TASK REQUIREMENTS:
Please reproduce every one of the rows below word for word, with no changes.
— START —
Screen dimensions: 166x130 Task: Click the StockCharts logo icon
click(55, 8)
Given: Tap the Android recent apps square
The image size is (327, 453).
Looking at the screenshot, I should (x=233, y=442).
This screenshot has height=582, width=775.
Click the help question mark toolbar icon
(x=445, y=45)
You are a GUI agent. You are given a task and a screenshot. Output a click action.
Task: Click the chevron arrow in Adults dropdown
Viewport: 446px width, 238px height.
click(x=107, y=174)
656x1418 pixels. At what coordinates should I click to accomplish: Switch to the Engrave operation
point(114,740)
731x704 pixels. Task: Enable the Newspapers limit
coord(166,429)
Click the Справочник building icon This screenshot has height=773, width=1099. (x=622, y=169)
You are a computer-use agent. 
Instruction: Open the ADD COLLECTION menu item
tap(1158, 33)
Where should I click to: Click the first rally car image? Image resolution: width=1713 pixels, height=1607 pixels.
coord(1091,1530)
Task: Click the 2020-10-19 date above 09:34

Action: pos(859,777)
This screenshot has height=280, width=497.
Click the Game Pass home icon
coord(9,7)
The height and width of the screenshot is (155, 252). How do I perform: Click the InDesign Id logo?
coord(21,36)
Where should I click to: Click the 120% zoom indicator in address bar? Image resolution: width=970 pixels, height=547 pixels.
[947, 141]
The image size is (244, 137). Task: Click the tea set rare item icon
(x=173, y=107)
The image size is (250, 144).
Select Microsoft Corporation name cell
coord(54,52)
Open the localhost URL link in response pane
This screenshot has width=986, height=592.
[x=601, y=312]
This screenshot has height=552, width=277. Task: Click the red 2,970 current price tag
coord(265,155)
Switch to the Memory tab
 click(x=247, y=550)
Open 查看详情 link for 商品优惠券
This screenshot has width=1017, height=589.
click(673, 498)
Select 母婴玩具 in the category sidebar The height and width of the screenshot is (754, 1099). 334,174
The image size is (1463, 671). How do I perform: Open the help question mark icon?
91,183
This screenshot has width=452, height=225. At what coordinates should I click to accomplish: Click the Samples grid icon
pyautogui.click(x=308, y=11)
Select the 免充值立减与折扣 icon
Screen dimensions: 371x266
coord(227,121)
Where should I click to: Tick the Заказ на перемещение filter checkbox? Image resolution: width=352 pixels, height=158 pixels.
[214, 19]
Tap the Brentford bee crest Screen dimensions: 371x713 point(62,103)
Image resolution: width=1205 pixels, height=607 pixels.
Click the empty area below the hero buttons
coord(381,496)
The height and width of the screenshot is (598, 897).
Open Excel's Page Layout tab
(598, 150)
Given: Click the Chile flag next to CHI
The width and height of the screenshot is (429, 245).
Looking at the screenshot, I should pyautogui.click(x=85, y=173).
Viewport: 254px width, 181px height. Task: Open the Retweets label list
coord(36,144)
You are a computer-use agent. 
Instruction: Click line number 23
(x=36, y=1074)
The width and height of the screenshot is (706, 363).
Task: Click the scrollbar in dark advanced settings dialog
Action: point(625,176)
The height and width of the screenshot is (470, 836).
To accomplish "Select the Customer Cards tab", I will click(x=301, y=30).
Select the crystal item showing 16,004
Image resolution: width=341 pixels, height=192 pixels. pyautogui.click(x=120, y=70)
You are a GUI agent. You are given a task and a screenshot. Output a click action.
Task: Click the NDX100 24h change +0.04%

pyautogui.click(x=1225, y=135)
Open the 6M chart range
— END —
REPLY TO THE TASK:
Screen dimensions: 166x130 Task: Click the StockCharts logo icon
click(55, 8)
Given: Tap the Android recent apps square
The image size is (327, 453).
Looking at the screenshot, I should (x=233, y=442).
This screenshot has height=582, width=775.
Click the help question mark toolbar icon
(x=445, y=45)
You are a GUI agent. You are given a task and a screenshot. Output a click action.
Task: Click the chevron arrow in Adults dropdown
Viewport: 446px width, 238px height.
click(x=107, y=174)
656x1418 pixels. At what coordinates should I click to accomplish: Switch to the Engrave operation
point(114,740)
731x704 pixels. Task: Enable the Newspapers limit
coord(166,429)
Click the Справочник building icon This screenshot has height=773, width=1099. (x=622, y=169)
You are a computer-use agent. 
Instruction: Open the ADD COLLECTION menu item
tap(1158, 33)
Where should I click to: Click the first rally car image? Image resolution: width=1713 pixels, height=1607 pixels.
coord(1091,1530)
Task: Click the 2020-10-19 date above 09:34

Action: pos(859,777)
This screenshot has height=280, width=497.
Click the Game Pass home icon
coord(9,7)
The height and width of the screenshot is (155, 252). How do I perform: Click the InDesign Id logo?
coord(21,36)
Where should I click to: Click the 120% zoom indicator in address bar? Image resolution: width=970 pixels, height=547 pixels.
[947, 141]
The image size is (244, 137). Task: Click the tea set rare item icon
(x=173, y=107)
The image size is (250, 144).
Select Microsoft Corporation name cell
coord(54,52)
Open the localhost URL link in response pane
This screenshot has width=986, height=592.
[x=601, y=312]
This screenshot has height=552, width=277. Task: Click the red 2,970 current price tag
coord(265,155)
Switch to the Memory tab
 click(x=247, y=550)
Open 查看详情 link for 商品优惠券
This screenshot has width=1017, height=589.
click(673, 498)
Select 母婴玩具 in the category sidebar The height and width of the screenshot is (754, 1099). 334,174
The image size is (1463, 671). How do I perform: Open the help question mark icon?
91,183
This screenshot has width=452, height=225. At what coordinates should I click to accomplish: Click the Samples grid icon
pyautogui.click(x=308, y=11)
Select the 免充值立减与折扣 icon
Screen dimensions: 371x266
coord(227,121)
Where should I click to: Tick the Заказ на перемещение filter checkbox? Image resolution: width=352 pixels, height=158 pixels.
[214, 19]
Tap the Brentford bee crest Screen dimensions: 371x713 point(62,103)
Image resolution: width=1205 pixels, height=607 pixels.
Click the empty area below the hero buttons
coord(381,496)
The height and width of the screenshot is (598, 897).
Open Excel's Page Layout tab
(598, 150)
Given: Click the Chile flag next to CHI
The width and height of the screenshot is (429, 245).
Looking at the screenshot, I should pyautogui.click(x=85, y=173).
Viewport: 254px width, 181px height. Task: Open the Retweets label list
coord(36,144)
You are a computer-use agent. 
Instruction: Click line number 23
(x=36, y=1074)
The width and height of the screenshot is (706, 363).
Task: Click the scrollbar in dark advanced settings dialog
Action: point(625,176)
The height and width of the screenshot is (470, 836).
To accomplish "Select the Customer Cards tab", I will click(x=301, y=30).
Select the crystal item showing 16,004
Image resolution: width=341 pixels, height=192 pixels. pyautogui.click(x=120, y=70)
You are a GUI agent. You are given a task and a screenshot. Output a click action.
Task: Click the NDX100 24h change +0.04%

pyautogui.click(x=1225, y=135)
Open the 6M chart range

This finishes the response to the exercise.